- Based on: Le Voyageur sans bagage by Jean Anouilh
- Written by: George F. Kerr
- Directed by: Henri Safran
- Starring: Ric Hutton
- Country of origin: Australia
- Original language: English

Production
- Running time: 70 mins
- Production company: ABC

Original release
- Network: ABC
- Release: 16 August 1961 (Sydney)
- Release: 20 September 1961 (Melbourne)
- Release: 11 December 1962 (Brisbane)

= Traveller Without Luggage =

Traveller Without Luggage is a 1961 Australian television film directed by Henri Safran and starring Ric Hutton. It was Safran's first English language work.

==Plot==
A man (Ric Hutton) has been in an asylum for 16 years suffering from loss of memory.

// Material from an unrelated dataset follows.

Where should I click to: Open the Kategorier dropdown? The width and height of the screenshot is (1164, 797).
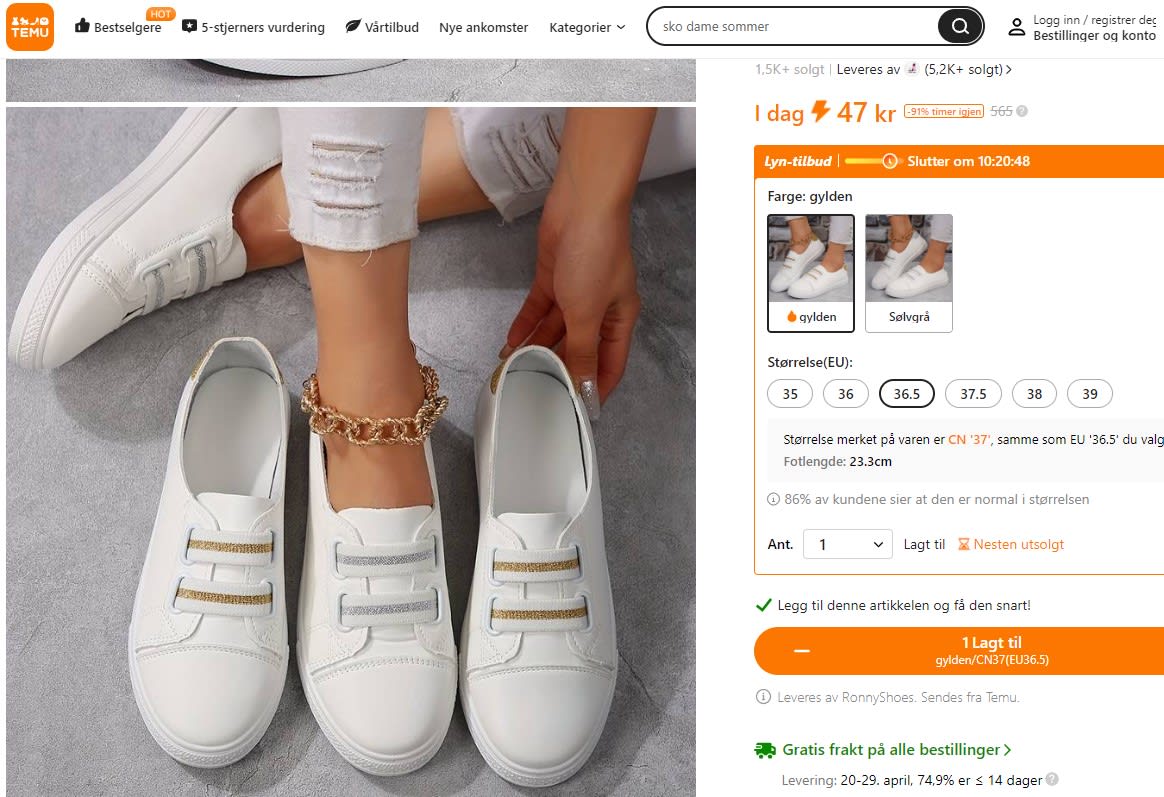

He is without the memories that the normal person carries with him as "luggage". On the advice of the asylum psychiatrist, he sets out to find his past and spends 24 hours with a family who believe he is their lost son. He discovers he was a seducer, a wife-stealer, and generally vile character, and decides to ditch his old self, adopt a new personality and a new family.

==Cast==
- Ric Hutton as the Traveller
- Enid Lorimer as the Mother
- Rhod Walker as the brother George
- Patricia Kennedy as the maid
- Clarissa Kaye as the sister in law Valerie
- Gordon Glenwright as Butler
- Brian Gilbert as Small Boy
- Robert McDarra as psychiatrist

==Production==
The play had been performed at the Sydney University Drama Society in June 1960.

==Reception==
The critic from The Sydney Morning Herald wrote that the production was marked by "competence rather than exciting path-finding... Desmonde Downing's sets rank with the best one has seen in A.B.C. productions; and George Kerr's adaptation of the play, while it reduced many interesting subsidiary threads, nevertheless fairly happily retained the essence of the writing."